Cela pose un problème à la fois pour les centrales conventionnelles et renouvelables, car les revenus du marché ne suffisent pas à couvrir les coûts d’investissement et d’exploitation. C’est pourquoi on a pu curieusement assister, par exemple, à la mise en réserve de centrales au gaz toutes neuves.

Est-on prêt à une transition où le prix de l’électricité serait fondé sur les seuls coûts marginaux ? La réponse est non. Il faudrait pour cela d’autres sources de revenus, comme les garanties d’achat pour les énergies renouvelables ou les mécanismes de capacité pour les centrales traditionnelles.

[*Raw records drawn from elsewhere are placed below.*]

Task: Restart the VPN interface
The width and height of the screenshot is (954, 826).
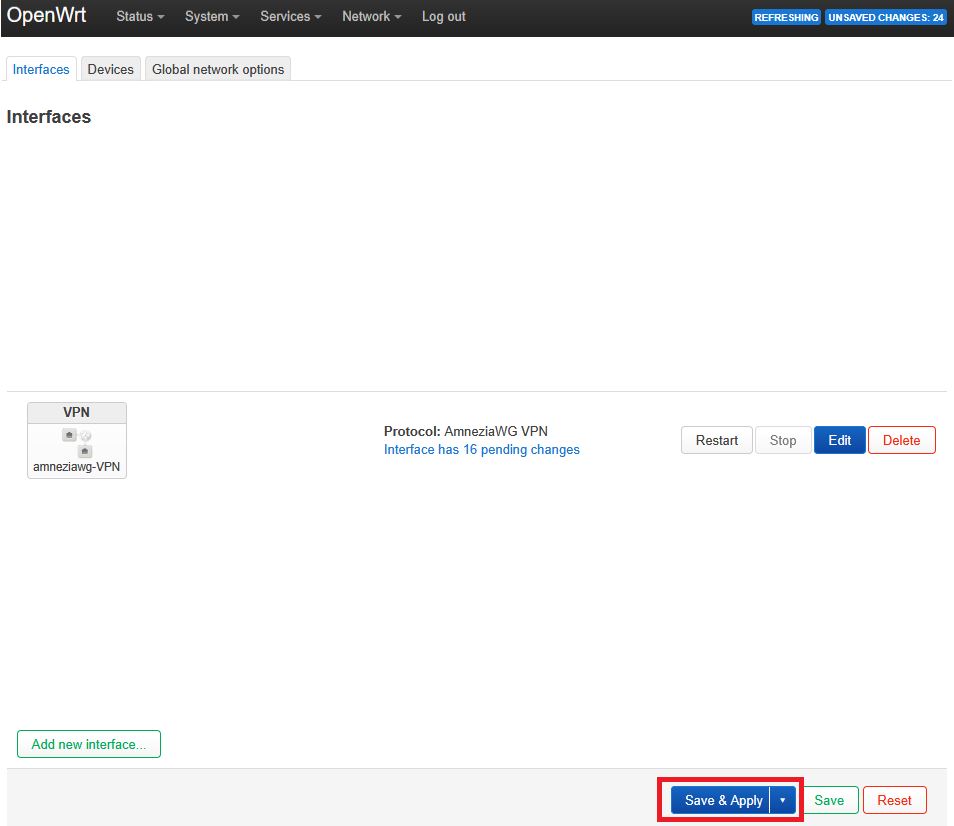Action: (x=716, y=440)
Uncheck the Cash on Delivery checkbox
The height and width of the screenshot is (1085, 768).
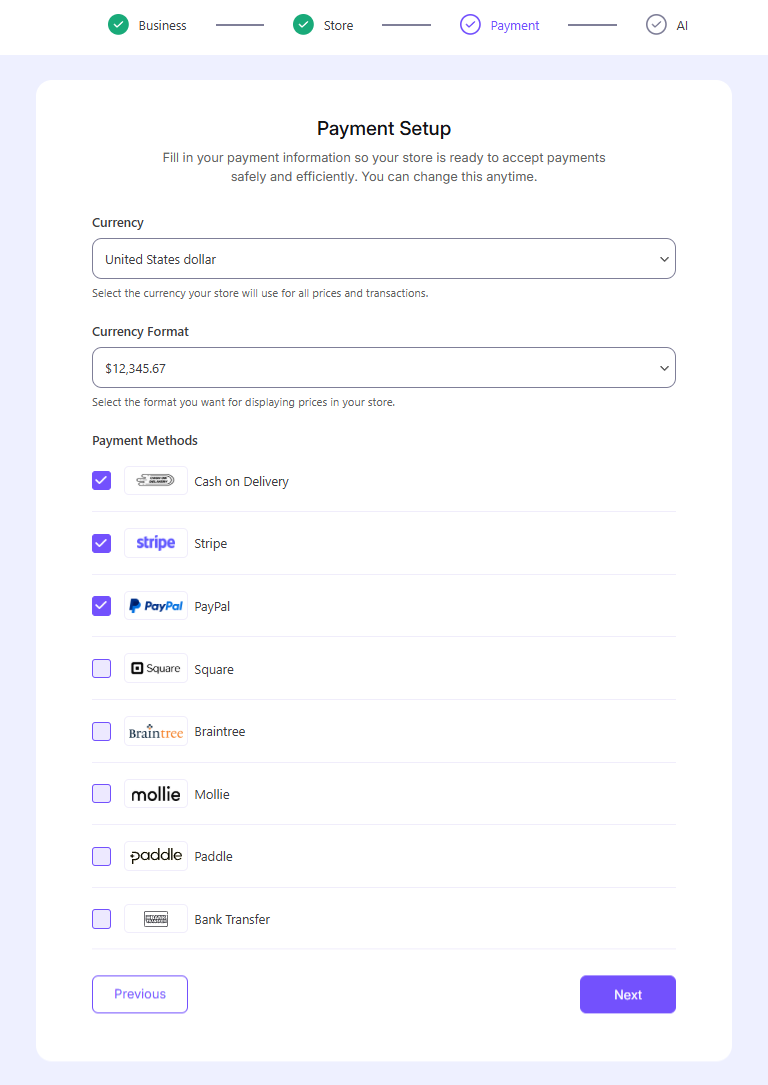click(x=102, y=481)
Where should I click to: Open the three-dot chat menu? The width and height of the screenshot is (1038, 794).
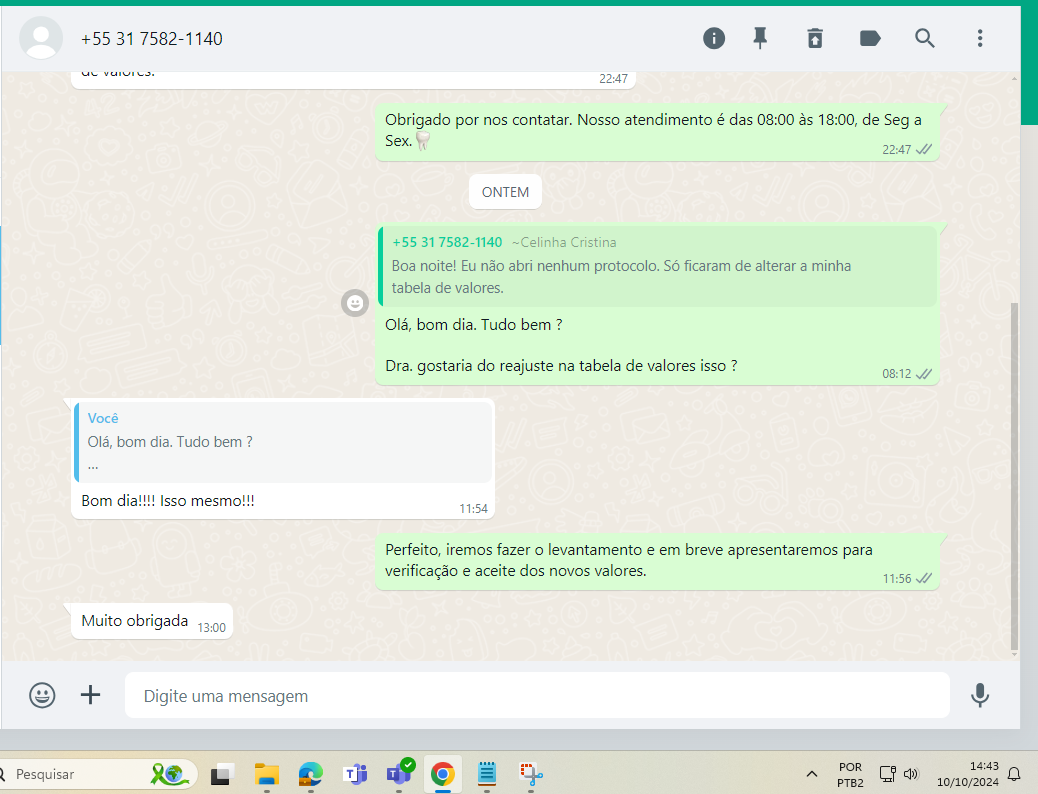point(980,38)
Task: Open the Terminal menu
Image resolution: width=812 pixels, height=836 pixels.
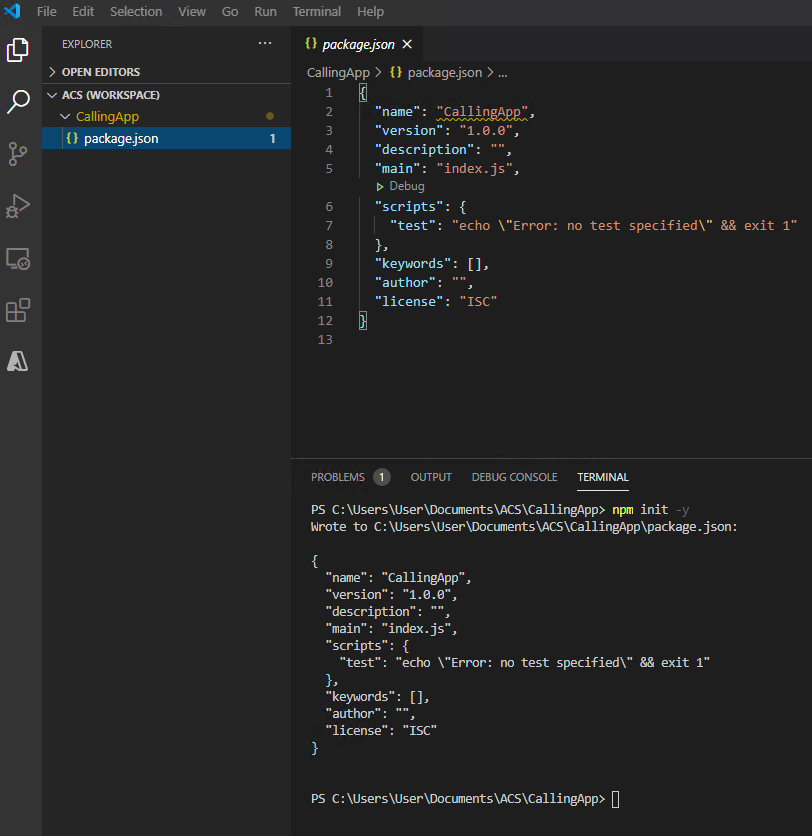Action: click(x=316, y=12)
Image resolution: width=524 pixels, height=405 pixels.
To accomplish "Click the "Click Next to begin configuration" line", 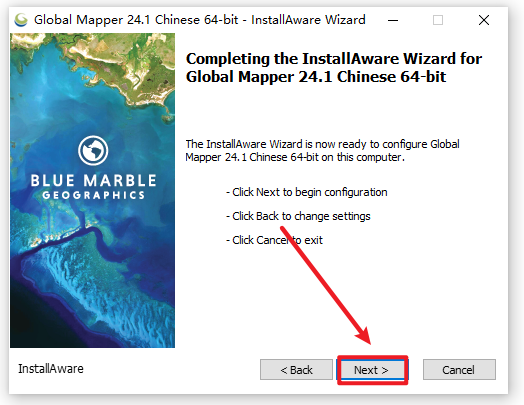I will coord(306,192).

Les responsables politiques pourraient également tirer un meilleur parti d’avancées comme le plan d’investissement pour l’Europe, dit « plan Juncker ». La mobilisation de capitaux publics pour attirer les investissements du secteur privé dans les infrastructures serait une bonne solution pour développer les infrastructures énergétiques à faibles émissions de carbone ainsi que les réseaux, et faire face aux évolutions futures.

Financer la transition énergétique n’est pas chose aisée, mais il est facile d’en saisir l’objectif ultime : neutraliser les émissions de carbone d’ici la seconde moitié de ce siècle. Toutes les composantes d’une transition réussie sont réunies, il est temps de les relier entre elles et de passer à la phase de « transition complète ».